Research Project: DEVELOPMENT OF SENSING AND INSTRUMENTATION TECHNOLOGIES FOR FOOD SAFETY AND SANITATION INSPECTION IN FRESH FRUIT AND VEGETABLE PROCESSING

Location: Environmental Microbial & Food Safety Laboratory

Title: Raman spectroscopy and imaging to detect contaminants for food safety applications

Author
item Chao, Kuanglin - Kevin Chao
item QIN, JIANWEI - University Of Maryland
item Kim, Moon
item PENG, YANKUN - China Agricultural University
item Chan, Diane
item CHENG, YU-CHE - National Taiwan University

Submitted to: Proceedings of SPIE
Publication Type: Proceedings
Publication Acceptance Date: 4/29/2013
Publication Date: 5/9/2013
Citation: Chao, K., Qin, J., Kim, M.S., Peng, Y., Chan, D.E., Cheng, Y. 2013. Raman spectroscopy and imaging to detect contaminants for food safety applications. Proceedings of SPIE 8721, Sensing for Agriculture and Food Quality and Safety V, 87210S.

Interpretive Summary:

Technical Abstract: This study presents the use of Raman chemical imaging for the screening of dry milk powder for the presence of chemical contaminants and Raman spectroscopy for quantitative assessment of chemical contaminants in liquid milk. For image-based screening, melamine was mixed into dry milk at concentrations (w/w) between 0.2% and 10.0%, and images of the mixtures were analyzed by a spectral information divergence algorithm. Ammonium sulfate, dicyandiamide, and urea were each separately mixed into dry milk at concentrations (w/w) between 0.5% and 5.0%, and an algorithm based on self-modeling mixture analysis was applied to these sample images.
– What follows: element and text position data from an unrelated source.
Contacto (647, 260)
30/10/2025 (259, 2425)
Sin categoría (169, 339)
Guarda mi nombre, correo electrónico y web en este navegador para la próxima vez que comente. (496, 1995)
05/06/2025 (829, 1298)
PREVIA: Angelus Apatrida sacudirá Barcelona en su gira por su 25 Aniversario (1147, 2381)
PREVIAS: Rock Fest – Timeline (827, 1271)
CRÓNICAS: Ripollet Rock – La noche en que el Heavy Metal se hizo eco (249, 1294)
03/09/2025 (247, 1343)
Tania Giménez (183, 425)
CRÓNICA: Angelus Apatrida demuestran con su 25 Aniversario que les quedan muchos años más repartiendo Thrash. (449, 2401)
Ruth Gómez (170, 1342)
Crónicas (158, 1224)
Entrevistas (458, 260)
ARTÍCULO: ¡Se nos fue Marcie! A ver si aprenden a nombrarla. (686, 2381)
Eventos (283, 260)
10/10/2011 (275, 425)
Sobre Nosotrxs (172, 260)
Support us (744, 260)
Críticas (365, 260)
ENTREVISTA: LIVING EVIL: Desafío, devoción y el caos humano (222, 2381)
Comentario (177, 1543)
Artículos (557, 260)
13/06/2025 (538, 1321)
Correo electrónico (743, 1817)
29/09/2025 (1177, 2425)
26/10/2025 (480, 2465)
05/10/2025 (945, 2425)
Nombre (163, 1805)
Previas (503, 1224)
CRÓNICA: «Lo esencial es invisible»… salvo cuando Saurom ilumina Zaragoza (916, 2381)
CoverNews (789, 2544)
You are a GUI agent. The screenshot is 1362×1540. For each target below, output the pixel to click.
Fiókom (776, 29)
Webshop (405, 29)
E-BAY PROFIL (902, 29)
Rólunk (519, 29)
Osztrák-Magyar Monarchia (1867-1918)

The contaminants were successfully detected, and the spatial distribution of the contaminants within the sample mixtures was visualized using these algorithms. Liquid milk mixtures were prepared with melamine at concentrations between 0.04% and 0.30%, with ammonium sulfate and with urea at concentrations between 0.1% and 10.0%, and with dicyandiamide at concentrations between 0.1% and 4.0%. Analysis of the Raman spectra from the liquid mixtures showed linear relationships between the Raman intensities and the chemical concentrations. Although further studies are necessary, Raman chemical imaging and spectroscopy show promise for use in detecting and evaluating contaminants in food ingredients.